The Homestead Exemption and Substance Abuse

An odd couple you say?  The skit put on at the Inns of Court meeting last week made me want to have another beer, then retire.  There were three would-be clients who had three issues that I thought I knew (one I actually did).  The poor lawyer, 40 years experience he kept saying, gave the wrong advice three times, started tipping the bottle and received advice from the state bar – very well done.

Client one had just sold their home.  They had $65,000 proceeds in the bank.  “That money’s safe if I file chapter 7 now – right?”  “No doubt about it, I’ve been doing this for 40 years.”  Wrong.  That exemption applies only if the debtor has actually filed a Declaration of Homestead prepetition.  Gulp.

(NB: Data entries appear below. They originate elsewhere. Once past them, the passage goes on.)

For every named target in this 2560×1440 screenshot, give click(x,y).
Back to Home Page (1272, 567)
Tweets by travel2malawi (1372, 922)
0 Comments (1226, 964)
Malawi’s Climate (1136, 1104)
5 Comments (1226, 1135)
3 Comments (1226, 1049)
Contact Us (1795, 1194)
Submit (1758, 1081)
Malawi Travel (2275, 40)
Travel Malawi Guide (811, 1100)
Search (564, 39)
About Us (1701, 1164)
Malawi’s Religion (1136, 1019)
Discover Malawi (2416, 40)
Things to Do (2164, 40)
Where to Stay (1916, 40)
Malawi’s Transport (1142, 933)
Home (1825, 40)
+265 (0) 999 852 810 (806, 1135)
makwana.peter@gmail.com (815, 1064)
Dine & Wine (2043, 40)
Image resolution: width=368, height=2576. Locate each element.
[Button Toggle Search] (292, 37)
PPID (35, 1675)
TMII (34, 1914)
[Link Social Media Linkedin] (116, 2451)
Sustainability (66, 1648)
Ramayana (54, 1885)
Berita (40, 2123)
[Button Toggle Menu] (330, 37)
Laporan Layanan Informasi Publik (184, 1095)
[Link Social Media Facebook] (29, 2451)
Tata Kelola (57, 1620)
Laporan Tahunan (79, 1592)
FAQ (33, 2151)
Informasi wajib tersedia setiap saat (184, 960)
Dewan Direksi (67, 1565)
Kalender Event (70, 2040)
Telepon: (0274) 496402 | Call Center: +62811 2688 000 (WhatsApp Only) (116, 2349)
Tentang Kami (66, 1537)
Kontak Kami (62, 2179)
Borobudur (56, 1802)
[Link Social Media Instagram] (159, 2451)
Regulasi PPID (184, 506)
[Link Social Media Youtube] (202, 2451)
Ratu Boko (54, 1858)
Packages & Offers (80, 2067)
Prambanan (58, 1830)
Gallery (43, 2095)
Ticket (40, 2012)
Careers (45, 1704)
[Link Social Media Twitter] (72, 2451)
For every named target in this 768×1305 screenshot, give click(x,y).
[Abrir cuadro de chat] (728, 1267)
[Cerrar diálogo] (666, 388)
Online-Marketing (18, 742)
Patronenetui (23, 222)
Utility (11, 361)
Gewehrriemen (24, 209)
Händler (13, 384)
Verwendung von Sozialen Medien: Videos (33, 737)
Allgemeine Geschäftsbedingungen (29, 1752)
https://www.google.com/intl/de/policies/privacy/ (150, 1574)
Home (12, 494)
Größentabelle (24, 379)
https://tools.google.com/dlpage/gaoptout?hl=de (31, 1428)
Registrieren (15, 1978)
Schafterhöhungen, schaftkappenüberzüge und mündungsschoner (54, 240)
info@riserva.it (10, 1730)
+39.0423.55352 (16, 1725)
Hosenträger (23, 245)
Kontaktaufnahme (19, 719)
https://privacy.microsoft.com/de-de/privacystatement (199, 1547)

Client two had just sold their home.  They had $65,000 proceeds in the bank.  “That money’s safe if I file chapter 7 now – right?”  “No doubt about it, I’ve been doing this for 40 years.”  Wrong.  That exemption applies only if the debtor actually reinvests the proceeds in a new home within six months from the sale of the first.  The trustee can hold up the estate closing and wait for the reinvestment.  No reinvestment, the proceeds magically become not exempt at the end of the six months.  (I knew that one).

Client three still owned the home.  They wanted to file chapter 7, sell the home and use the $175,000 proceeds for retirement.  “We can do that – right?”  “No doubt about it, I’ve been doing this for 40 years.”  Wrong – sort of.  A secured creditor got relief from stay during the case and foreclosed.  The debtors got the $175,000 from the sale.  They did not reinvest it.  At the end of the six months, the trustee was there with his hand out.  The exemption applies again only if the debtor reinvests within six months.  This is actually a new 9th Circuit case, In re Jacobson.